A little over two years ago, the Mary Reynolds Babcock Foundation in North Carolina made a significant investment in GJP’s nascent policy efforts. With a gift of $150,000 in July 2010, Babcock paved the way for GJP to redraft Georgia’s expungement statute that ultimately was included in HB1176 at the end of the 2012 legislative session. One of the hallmarks of the Babcock Foundation is the manner in which they seek input from their grantees. They ask a lot of thoughtful questions before, during, and after a grant period. For GJP, these questions and the conversations that ensued helped focus our efforts and, we believe, supported the likelihood that our outcomes would be positive.
We recently completed our final report for this original $150,000 grant. Again, Babcock asked good questions. Following is a much-abbreviated answer to this one: What lessons have you learned to improve your work and increase the success of your constituents?
- Being a direct-service provider lends credibility to policy work and is powerful witness to problems that can best be addressed legislatively.

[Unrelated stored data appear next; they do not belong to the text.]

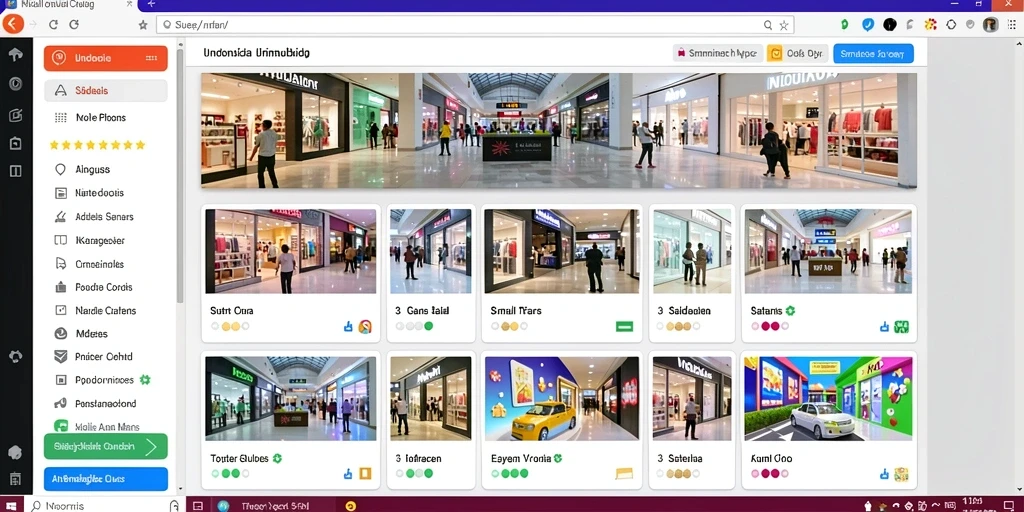Expand the green button's chevron arrow
This screenshot has width=1024, height=512.
tap(152, 447)

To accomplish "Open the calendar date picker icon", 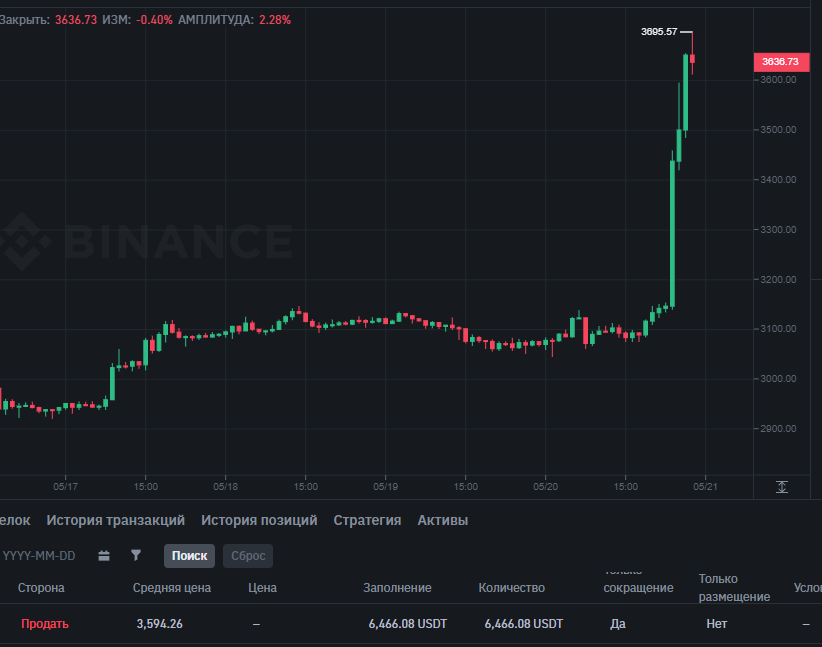I will point(104,556).
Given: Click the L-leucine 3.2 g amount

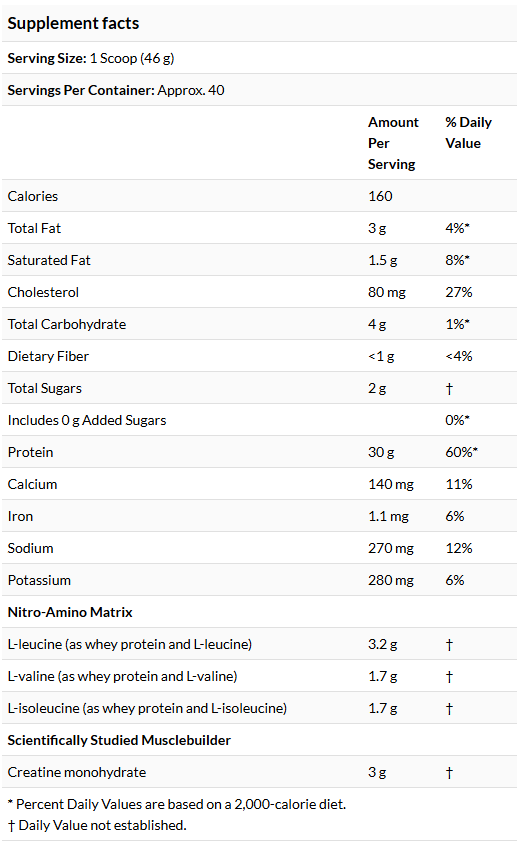Looking at the screenshot, I should [x=382, y=644].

- Coalitions are important – and so are unlikely partners. GJP is fortunate to have conservatives and progressives around our table.
- A strong, informed and engaged sponsor is key. We were honored to work with Rep. Jay Neal on this bill.
- Comparative research packs a punch. Georgia’s legislators care about what other Southern States are doing.
- Stakeholders want to be helpful; give them opportunities to do so. Former clients, donors, nonprofit partners, friends – so many people took action when asked.
Georgia Justice Project has been fortunate to work with the program staff of the Babcock Foundation, and we’re pleased to share what we’ve learned with others who might be interested in engaging in policy advocacy.